Thursday, March 29, 2007

Echidne's Guide On How To Interpret Research - Again



Now this sounds like something a man-hating feminazi should welcome with open arms (or at least an open lap):

Single women reach orgasm 'more often'

A new sexuality survey has confirmed what women know and some men fear - single females have far more luck achieving orgasm than those partnered off.

Taking men out of the picture allows women to "better connect with themselves", according to sex therapists behind the Queensland study of 500 older women.

The research found that 56 per cent of sexually-active women with no current partner could reach orgasm every time with masturbation compared with only 24 per cent of women with partners.

See! Men are as useful as bicycles for fish. End of story.

Except that the study doesn't actually tell that single women reach orgasm 'more often'. What it argues is that they reach orgasm 'more often' through masturbation.
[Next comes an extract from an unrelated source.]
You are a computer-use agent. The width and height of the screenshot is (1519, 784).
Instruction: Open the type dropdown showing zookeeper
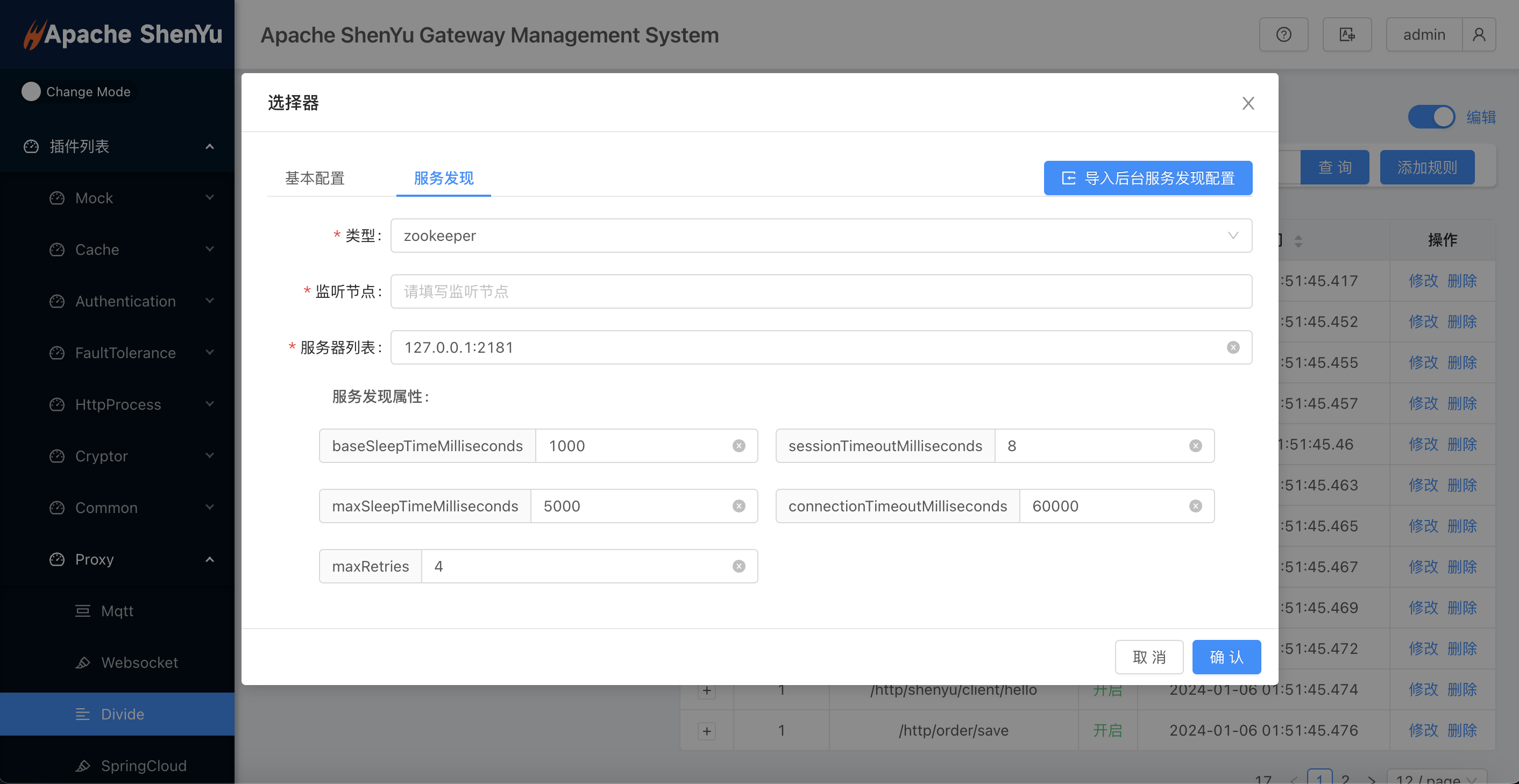tap(820, 236)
There is a big difference between the two sentences.

Suppose that one gets better at solo orgasming the more one experiments with masturbation. Suppose also that those women who are partnered get more of their orgasms with their partners and therefore practice less masturbation. The results don't tell us anything about the overall level of orgasms the various groups of women get.

Here is Echidne's guide to interpreting research: Make sure that you ignore the overall statements at the beginning of the story initially. Read down to find which measures the study actually used and how those measures correlated with each other. Think about what this might mean. Then go back and read the overall arguments and assertions and see if they actually follow from the study's mechanical findings.